Material for this task:
:::::

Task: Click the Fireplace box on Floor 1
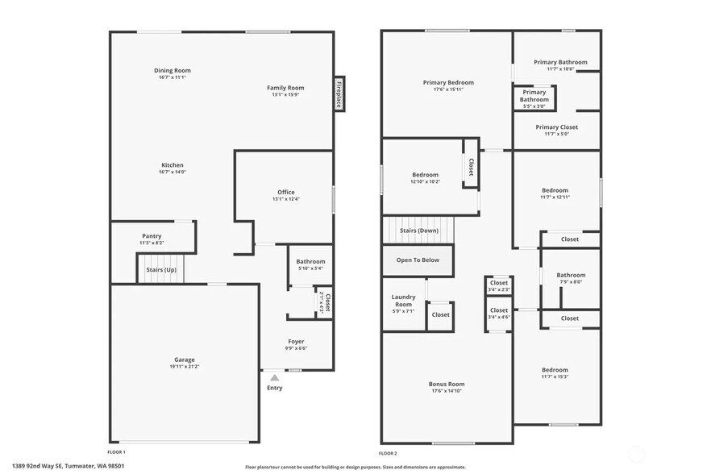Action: click(x=339, y=94)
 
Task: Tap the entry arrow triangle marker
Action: click(x=275, y=376)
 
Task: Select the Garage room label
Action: click(x=185, y=360)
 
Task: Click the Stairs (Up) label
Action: click(x=161, y=269)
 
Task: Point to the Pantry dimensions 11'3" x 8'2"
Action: click(x=152, y=243)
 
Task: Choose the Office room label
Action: click(x=286, y=192)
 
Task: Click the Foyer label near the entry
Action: click(x=296, y=341)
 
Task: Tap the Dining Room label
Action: click(x=173, y=70)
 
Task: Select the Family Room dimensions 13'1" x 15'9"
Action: click(x=285, y=94)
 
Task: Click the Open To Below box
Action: click(x=418, y=260)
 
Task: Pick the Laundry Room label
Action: click(x=403, y=300)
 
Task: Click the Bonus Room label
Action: click(x=447, y=384)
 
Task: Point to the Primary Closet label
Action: click(x=557, y=127)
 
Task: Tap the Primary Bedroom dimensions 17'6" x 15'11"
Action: click(x=448, y=89)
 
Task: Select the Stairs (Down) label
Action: click(x=418, y=231)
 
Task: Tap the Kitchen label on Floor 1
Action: click(x=173, y=165)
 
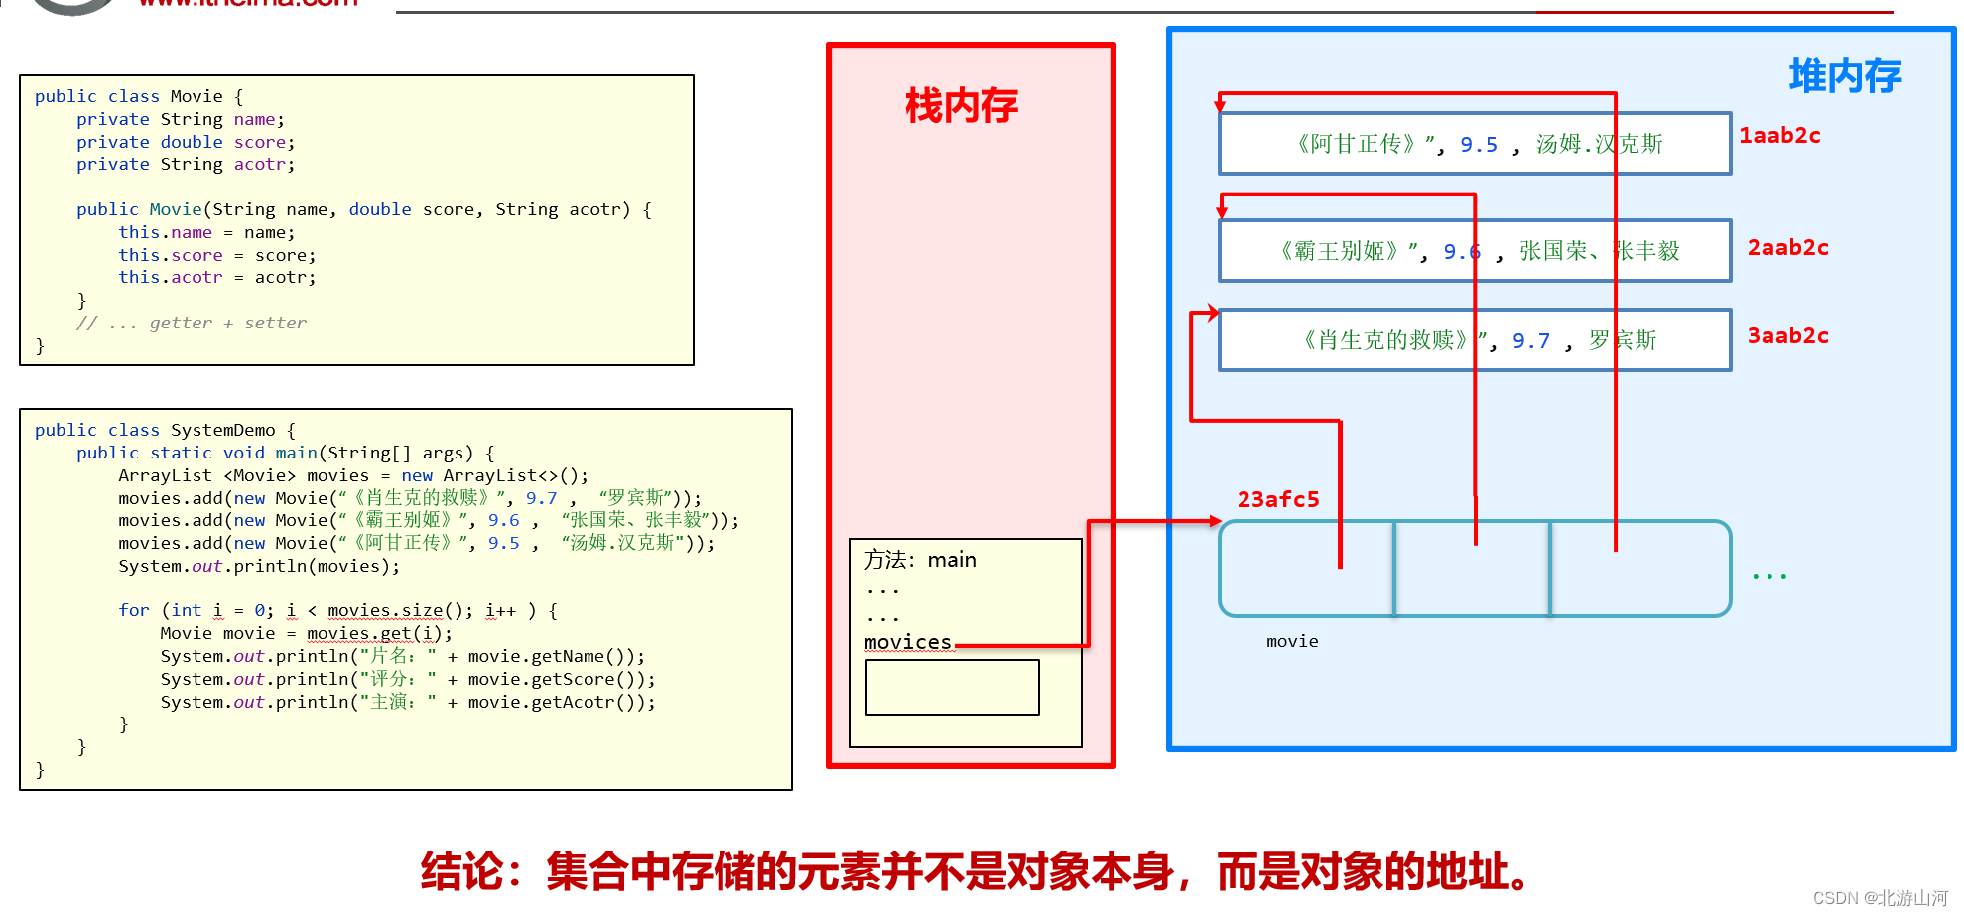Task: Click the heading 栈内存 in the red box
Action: click(961, 106)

:::::

Your objective: Copy the rows from the line with "Task: Point to the Primary Closet label" through the end of the rows, both ends included, with the requests unchanged, but multiply every click coordinate in the answers by 2.25 and round to whole numbers, rounding halves up. Leave the pictures out.

Task answer:
Task: Point to the Primary Closet label
Action: click(x=1253, y=286)
 
Task: Tap the Primary Bedroom dimensions 17'6" x 15'11"
Action: click(x=1008, y=200)
 
Task: Select the Stairs (Down) label
Action: click(x=941, y=520)
 
Task: Tap the Kitchen label on Floor 1
Action: click(x=389, y=371)
 
Task: Click the heading 栈内存 in the red box
Action: click(2162, 239)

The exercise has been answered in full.